Spinal nitric oxide participates in the control of the blood pressure during graded hemorrhage in the conscious rat.

Abstract

We sought to evaluate the role of spinal nitric oxide (NO) in the control of blood pressure in the conscious animal and determine its possible participation in the progression of hemorrhagic shock. Adult, male Sprague-Dawley rats were chronically prepared with intrathecal, intravenous, and intra-arterial catheters. We first investigated the role of spinal NO on blood pressure control by intrathecal administration of N(G)-nitro-L-arginine methyl ester hydrochloride (L-NAME) at 0.37 micromol, 0.74 micromol. or 1.48 micromol. A dose-related increase in blood pressure was observed. We next pretreated animals with intrathecal or intravenous L-NAME at 0.37 micromol and induced the animal to shock by graded hemorrhage.
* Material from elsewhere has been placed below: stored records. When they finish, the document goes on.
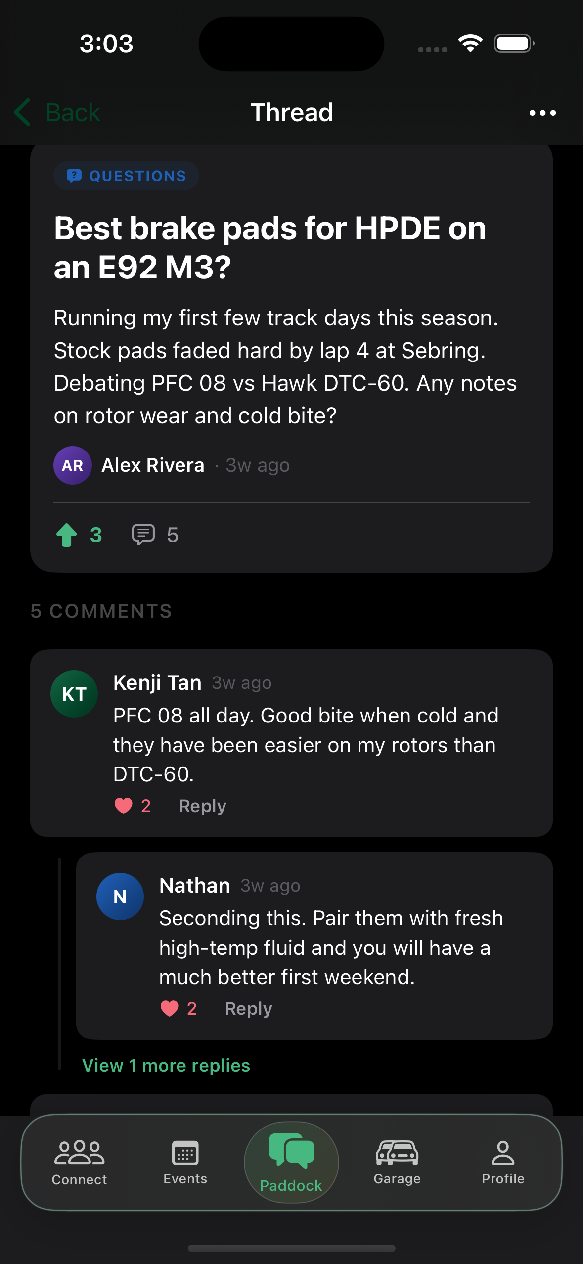Open the Profile tab
The height and width of the screenshot is (1264, 583).
[x=503, y=1162]
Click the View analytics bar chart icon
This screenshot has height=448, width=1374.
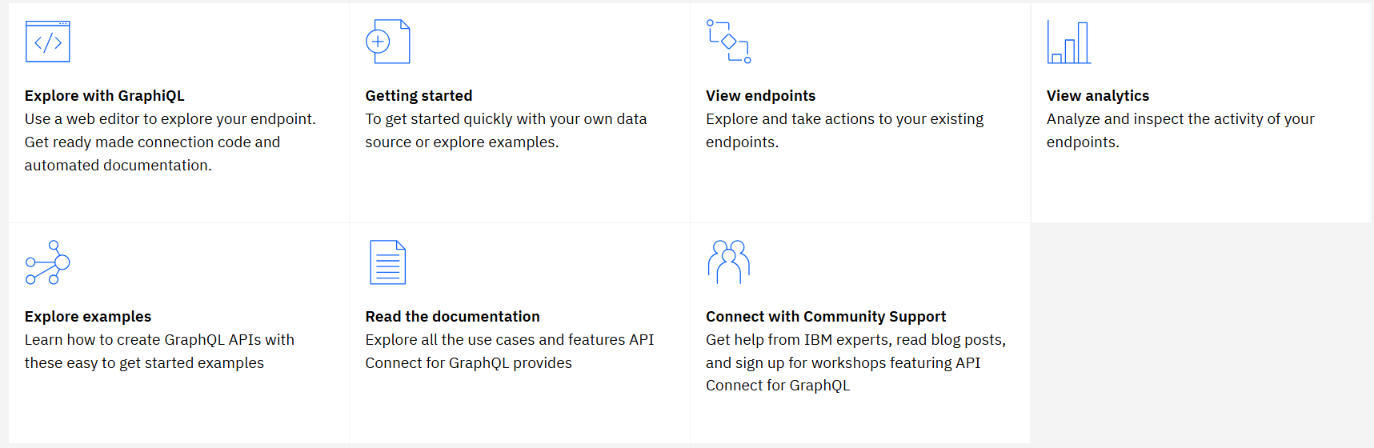(x=1069, y=42)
Animals that received vehicle control or intravenous L-NAME had a decrease in blood pressure after 12% of the total circulatory blood volume (TBV) had been removed and developed severe hypotension after 24% TBV was bled. On the other hand, intrathecal pretreatment of L-NAME significantly attenuated the decrease in blood pressure. The blood pressure was maintained until 40% TBV had been withdrawn. We concluded that inhibition of NO synthase, in the spinal cord, increased blood pressure in a dose-dependent manner, and hemorrhagic shock induced by graded hemorrhage may involve an upregulation mechanism of spinal NO synthase in producing severe hypotension in conscious rats.